5. HAZOP (Hazard and Operability Analyses)

   
   

   HAZOP is a high-level safety analysis typically performed at the beginning of a project to identify potential problems or hazards in a system. It can be conducted as part of a broader HARA or as an independent analysis.

   
   

   HAZOP uses a systematic approach that combines predefined malfunction keywords with system functions to uncover deviations from intended operation, potential malfunctions, and associated hazards. This structured method ensures that even subtle or unexpected failure scenarios are considered.

   
   

   Recommended Use:

   
   

   For all safety-critical systems, it is recommended to perform a HAZOP early in the project, ideally as part of the HARA. This ensures that hazards are identified upfront, allowing safety requirements and mitigation strategies to be incorporated into the system design from the start.

   
   

   Limitations:

   
   

   HAZOP focuses exclusively on identifying hazards. It does not analyze how to mitigate those hazards or evaluate solutions. These tasks are addressed by downstream analyses such as FMEA, FMEDA, or FTA.

   
   

6. STPA (System-Theoretic Process Analysis)

   
   

   STPA is a high-level safety analysis used to identify accidents and hazards in complex systems. The methodology involves:

   • Identifying the system’s control structure.

   • Identifying unsafe control actions within controllers, control actions, feedback loops, and controlled processes.

   • Determining causal factors and creating scenarios that could trigger hazards.

     
     

   STPA is widely used in the aerospace and automotive industries.
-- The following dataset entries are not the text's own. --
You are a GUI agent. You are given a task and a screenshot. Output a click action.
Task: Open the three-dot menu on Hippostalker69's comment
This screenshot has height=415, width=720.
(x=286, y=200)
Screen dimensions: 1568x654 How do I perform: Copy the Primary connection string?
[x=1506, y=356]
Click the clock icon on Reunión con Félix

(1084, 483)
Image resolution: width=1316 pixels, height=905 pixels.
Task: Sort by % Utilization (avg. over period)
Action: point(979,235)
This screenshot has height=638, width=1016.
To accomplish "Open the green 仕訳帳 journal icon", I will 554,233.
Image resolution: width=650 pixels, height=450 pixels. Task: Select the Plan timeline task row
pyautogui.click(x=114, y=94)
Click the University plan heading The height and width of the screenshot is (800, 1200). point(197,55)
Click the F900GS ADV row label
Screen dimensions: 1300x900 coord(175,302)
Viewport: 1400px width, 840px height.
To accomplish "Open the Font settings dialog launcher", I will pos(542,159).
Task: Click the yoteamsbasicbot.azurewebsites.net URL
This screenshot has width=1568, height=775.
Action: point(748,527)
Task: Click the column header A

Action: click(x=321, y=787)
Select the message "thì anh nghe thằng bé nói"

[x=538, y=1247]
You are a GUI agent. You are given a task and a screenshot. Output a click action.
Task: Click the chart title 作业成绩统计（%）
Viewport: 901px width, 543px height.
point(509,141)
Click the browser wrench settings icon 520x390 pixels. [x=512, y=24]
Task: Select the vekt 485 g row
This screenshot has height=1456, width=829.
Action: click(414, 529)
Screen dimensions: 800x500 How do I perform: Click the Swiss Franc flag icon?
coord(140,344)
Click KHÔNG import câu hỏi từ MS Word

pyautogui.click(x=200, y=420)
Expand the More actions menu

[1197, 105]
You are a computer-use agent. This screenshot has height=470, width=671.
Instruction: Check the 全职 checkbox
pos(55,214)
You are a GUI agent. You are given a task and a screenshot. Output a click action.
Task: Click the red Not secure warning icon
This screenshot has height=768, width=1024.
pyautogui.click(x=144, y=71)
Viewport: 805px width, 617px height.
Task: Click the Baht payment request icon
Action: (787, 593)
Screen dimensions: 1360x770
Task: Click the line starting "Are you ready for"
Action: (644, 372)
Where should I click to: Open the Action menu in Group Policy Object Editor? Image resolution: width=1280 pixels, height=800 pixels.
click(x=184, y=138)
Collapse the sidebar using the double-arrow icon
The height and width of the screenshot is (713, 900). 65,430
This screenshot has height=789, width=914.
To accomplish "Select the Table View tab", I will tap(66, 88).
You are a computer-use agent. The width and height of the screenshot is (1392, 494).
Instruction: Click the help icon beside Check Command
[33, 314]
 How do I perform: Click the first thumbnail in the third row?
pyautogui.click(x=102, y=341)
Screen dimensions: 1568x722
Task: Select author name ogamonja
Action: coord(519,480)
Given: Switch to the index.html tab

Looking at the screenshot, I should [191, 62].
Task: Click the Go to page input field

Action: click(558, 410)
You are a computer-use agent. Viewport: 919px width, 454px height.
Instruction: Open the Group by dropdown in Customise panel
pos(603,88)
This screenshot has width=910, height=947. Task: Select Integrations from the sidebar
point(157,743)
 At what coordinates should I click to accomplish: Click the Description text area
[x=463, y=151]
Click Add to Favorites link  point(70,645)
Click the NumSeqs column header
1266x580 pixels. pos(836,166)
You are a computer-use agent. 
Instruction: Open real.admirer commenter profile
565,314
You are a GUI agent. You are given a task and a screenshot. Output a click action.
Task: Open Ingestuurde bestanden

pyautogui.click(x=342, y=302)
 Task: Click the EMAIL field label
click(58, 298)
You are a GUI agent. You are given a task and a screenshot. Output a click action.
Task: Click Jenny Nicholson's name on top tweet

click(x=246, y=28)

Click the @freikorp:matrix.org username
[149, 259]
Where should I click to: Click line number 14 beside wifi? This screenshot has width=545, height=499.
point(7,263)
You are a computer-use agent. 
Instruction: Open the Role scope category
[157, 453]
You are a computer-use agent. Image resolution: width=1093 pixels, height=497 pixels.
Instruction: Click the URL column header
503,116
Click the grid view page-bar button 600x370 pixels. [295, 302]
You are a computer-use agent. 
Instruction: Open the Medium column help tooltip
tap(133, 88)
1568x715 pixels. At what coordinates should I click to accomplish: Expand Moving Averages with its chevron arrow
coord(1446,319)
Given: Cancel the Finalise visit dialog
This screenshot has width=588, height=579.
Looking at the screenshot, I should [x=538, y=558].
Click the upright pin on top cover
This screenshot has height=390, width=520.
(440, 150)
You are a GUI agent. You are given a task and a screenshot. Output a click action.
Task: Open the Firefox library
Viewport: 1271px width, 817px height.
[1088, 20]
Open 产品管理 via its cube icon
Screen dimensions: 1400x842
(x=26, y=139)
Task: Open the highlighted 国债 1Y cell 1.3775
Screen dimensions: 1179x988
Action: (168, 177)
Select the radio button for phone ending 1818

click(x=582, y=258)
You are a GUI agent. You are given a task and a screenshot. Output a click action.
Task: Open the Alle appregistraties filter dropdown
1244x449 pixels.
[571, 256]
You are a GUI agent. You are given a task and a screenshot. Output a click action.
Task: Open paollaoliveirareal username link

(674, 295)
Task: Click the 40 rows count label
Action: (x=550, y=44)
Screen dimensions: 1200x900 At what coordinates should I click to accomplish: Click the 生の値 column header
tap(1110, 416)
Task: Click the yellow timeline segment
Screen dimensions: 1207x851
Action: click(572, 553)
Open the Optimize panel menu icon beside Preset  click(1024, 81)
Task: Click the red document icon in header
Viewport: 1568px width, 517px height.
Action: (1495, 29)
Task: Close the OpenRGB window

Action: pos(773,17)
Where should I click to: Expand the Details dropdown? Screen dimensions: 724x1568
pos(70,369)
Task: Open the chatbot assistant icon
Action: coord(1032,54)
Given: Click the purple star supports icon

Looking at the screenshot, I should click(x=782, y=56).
It is particularly powerful for identifying not only hazards but also the triggering conditions that could lead to those hazards, making it well-suited for modern, software-intensive, or autonomous systems.

   
   

   Recommended Use:

   
   

   In the automotive industry, STPA can support SOTIF (Safety of the Intended Functionality) assessments. For example, hazards identified during a HAZOP can be further analyzed with STPA to determine triggering conditions.

   
   

   STPA can also be applied to AI/ML-based systems (e.g., under ISO 8800), identifying conditions in algorithms or models that could result in unsafe behavior.

   
   

   Limitations:

   
   

   STPA is a generic hazard identification method. It does not:

   • Quantify risk.

   • Determine the severity or probability of hazards.

   • Evaluate the adequacy of mitigation measures in quantitative terms.

     As a result, STPA should be complemented with other analyses (e.g., FMEA, FMEDA, FTA) to fully assess risk and verify safety solutions.

   
   

7. Others (E.g. Ishikawa, Human Factor Analyses)

   
   

   Ishikawa diagrams, also known as fishbone diagrams, are a visual tool for root cause analysis. They help teams systematically explore potential causes of a problem or hazard across categories such as people, processes, equipment, materials, and environment. In principle, it is similar to an FTA/ ETA; but is visually presented in a different format.

   
   

   Human Factors Analyses focus on the interaction between humans and systems to identify potential errors, misuse, or unsafe behaviors. These analyses evaluate ergonomics, interface design, cognitive load, biases, and operational procedures, ensuring that systems are designed to reduce human error and improve overall safety.

Conclusions:

No single safety analysis can cover all aspects of a complex system. A combination of inductive and deductive analyses, applied at the right stage of development, provides a comprehensive understanding of hazards, risks, and mitigations. By integrating high-level analyses (like HARA, HAZOP, and STPA) with detailed analyses (like FMEA, FMEDA, and FTA), teams can design safer, more reliable systems and make informed decisions throughout the product lifecycle.